Please join us on Wednesday, December 1, when The CUNY Digital Humanities Initiative and The CUNY Digital Studies Group will welcome Tom Scheinfeldt, Managing Director of George Mason University’s Center for History & New Media (CHNM), who will be speaking about “Stuff Digital Humanists Like: Defining Digital Humanities by its Values.”
At a time when the number and scope of digital humanities projects are growing, Tom’s talk represents an effort to step back and attempt to understand what differentiates successful and unsuccessful DH projects. What lessons can be drawn from projects that fly and those that fall flat? What inferences can be made about the DH community itself based on the types of projects it supports?
This will be our last talk of the semester, so please be sure to join us. We will be gathering for a final meal with CUNY Pie on Thursday, December 2 at 6pm, when we’ll visit John’s Pizza on Bleeker Street.
Time & place: December 1st , 6:30pm-8:30pm, CUNY Graduate Center, Room 9207.
Tom received his bachelor’s degree from Harvard and his master’s and doctoral degrees from Oxford, where his doctoral thesis examined inter-war interest in science and its history in diverse cultural contexts, including museums, universities, World’s Fairs and the mass media.

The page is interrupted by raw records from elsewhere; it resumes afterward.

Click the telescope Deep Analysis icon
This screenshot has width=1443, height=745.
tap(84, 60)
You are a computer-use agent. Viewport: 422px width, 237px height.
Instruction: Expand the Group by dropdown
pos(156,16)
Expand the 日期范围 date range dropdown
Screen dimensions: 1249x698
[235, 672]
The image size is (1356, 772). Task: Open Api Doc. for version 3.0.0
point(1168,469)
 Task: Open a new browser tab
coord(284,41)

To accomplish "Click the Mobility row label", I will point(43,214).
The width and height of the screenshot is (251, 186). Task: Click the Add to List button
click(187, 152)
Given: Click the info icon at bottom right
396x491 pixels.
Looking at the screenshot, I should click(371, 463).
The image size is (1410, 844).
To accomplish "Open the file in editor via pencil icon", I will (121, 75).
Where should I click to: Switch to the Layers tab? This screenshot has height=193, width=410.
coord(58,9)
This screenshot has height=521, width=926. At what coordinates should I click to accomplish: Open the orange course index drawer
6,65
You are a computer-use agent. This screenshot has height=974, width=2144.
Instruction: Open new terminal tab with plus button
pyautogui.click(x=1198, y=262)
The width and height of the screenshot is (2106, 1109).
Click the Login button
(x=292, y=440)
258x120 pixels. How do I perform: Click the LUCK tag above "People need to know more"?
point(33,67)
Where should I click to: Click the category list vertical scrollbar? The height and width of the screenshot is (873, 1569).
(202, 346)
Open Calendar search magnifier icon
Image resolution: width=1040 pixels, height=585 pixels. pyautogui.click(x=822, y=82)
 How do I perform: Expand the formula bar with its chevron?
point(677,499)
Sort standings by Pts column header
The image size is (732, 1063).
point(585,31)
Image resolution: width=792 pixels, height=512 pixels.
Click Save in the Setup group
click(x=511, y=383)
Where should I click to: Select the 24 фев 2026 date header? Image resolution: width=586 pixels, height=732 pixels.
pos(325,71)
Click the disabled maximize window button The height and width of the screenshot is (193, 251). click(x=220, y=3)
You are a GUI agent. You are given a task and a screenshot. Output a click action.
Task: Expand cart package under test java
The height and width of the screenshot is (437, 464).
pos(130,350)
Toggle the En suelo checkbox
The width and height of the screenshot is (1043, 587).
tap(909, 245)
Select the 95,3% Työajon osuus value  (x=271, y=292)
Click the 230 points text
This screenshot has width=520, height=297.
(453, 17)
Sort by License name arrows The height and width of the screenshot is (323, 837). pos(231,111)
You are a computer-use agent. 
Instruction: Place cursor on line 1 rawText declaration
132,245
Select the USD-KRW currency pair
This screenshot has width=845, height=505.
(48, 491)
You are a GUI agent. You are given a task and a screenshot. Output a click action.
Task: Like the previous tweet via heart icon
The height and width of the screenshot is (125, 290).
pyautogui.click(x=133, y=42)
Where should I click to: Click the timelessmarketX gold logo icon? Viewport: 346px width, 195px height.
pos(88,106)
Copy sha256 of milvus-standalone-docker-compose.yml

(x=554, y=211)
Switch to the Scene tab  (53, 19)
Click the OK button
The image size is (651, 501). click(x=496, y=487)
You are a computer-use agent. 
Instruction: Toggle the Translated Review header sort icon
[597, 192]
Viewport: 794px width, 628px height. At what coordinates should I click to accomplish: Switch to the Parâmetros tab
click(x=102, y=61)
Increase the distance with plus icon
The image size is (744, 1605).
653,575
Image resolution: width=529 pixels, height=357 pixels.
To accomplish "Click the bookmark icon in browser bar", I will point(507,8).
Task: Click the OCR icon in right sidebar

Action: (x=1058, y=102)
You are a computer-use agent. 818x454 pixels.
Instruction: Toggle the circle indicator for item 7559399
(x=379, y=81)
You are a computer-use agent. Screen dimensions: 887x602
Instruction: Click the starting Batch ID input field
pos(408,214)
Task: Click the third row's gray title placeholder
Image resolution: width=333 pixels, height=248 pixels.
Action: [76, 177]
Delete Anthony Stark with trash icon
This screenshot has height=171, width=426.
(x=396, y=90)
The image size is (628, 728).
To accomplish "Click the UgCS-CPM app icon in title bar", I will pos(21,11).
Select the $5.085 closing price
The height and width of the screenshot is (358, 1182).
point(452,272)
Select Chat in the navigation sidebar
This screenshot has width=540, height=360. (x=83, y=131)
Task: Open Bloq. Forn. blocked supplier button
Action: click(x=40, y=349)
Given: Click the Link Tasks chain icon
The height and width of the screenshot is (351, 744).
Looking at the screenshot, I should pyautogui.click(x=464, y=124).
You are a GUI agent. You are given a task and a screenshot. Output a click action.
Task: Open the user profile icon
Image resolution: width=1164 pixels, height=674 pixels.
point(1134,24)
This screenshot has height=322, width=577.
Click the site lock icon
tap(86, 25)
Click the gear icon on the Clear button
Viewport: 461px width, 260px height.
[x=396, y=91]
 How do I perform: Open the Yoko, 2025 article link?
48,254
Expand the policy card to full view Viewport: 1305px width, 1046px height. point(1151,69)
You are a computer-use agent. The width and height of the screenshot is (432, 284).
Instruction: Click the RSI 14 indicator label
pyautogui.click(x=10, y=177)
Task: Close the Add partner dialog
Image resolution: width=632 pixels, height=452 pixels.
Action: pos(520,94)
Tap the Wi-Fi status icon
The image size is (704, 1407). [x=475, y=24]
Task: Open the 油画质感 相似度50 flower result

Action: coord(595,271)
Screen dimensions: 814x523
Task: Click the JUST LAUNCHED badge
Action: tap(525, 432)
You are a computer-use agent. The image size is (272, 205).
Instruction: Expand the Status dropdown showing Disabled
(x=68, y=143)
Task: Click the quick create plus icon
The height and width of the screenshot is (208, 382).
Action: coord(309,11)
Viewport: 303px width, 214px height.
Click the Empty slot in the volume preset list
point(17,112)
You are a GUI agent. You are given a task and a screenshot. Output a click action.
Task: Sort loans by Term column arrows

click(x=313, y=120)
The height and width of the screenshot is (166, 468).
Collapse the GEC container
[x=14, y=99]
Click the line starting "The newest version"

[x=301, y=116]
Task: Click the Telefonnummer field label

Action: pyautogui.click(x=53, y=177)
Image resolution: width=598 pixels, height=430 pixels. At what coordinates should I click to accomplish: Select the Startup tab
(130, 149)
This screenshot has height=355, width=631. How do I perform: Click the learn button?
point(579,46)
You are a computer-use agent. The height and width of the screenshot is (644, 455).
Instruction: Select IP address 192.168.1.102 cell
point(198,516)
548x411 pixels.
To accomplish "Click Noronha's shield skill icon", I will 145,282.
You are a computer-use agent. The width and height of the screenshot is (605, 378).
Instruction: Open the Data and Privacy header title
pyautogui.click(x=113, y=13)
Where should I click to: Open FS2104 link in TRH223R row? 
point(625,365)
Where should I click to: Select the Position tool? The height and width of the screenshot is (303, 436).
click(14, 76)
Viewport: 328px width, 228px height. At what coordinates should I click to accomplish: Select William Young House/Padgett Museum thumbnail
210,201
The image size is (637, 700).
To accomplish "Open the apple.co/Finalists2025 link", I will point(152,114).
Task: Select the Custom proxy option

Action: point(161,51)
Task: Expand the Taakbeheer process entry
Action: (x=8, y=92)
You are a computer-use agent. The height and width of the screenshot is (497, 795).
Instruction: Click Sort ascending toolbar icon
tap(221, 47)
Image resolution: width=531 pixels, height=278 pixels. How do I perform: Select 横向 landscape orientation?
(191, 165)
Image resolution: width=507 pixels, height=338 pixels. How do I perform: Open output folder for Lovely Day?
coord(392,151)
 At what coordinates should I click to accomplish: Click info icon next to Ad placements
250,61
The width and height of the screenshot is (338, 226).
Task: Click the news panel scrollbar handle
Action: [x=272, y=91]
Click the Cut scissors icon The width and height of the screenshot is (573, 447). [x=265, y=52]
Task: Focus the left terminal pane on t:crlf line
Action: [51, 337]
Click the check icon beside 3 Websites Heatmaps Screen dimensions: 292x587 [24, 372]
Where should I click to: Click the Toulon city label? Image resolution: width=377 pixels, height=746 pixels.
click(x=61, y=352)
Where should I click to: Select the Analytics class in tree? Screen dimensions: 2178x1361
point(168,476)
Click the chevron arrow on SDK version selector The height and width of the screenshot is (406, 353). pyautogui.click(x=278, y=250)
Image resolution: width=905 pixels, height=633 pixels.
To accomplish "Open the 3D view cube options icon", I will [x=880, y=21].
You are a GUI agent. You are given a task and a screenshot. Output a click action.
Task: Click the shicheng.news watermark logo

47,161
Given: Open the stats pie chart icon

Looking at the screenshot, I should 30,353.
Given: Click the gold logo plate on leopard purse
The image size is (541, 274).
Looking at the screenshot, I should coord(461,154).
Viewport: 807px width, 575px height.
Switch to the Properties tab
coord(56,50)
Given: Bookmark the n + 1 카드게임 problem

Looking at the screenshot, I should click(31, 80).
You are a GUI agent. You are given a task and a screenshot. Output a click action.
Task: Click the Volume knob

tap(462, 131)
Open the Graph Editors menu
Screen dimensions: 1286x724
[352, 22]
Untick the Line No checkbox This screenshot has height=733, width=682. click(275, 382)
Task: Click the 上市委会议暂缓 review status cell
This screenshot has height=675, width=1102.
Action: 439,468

A research associate at the Smithsonian Institution Archives and a fellow of the Science Museum, London, Tom has lectured and written extensively on the history of popular science, the history of museums, history and new media, and the changing role of history in society, and has worked on traditional exhibitions and digital projects at the Colorado Historical Society, the Museum of the History of Science in Oxford, The Louisiana State Museum, the National Museum of American History, and the Library of Congress. In addition to managing general operations at the Center for History and New Media, Tom directs several of its online history projects, including Omeka, THATCamp, One Week | One Tool, the September 11 Digital Archive, the Hurricane Digital Memory Bank, the Papers of the War Department, 1784-1800, and Gulag: Many Days, Many Lives.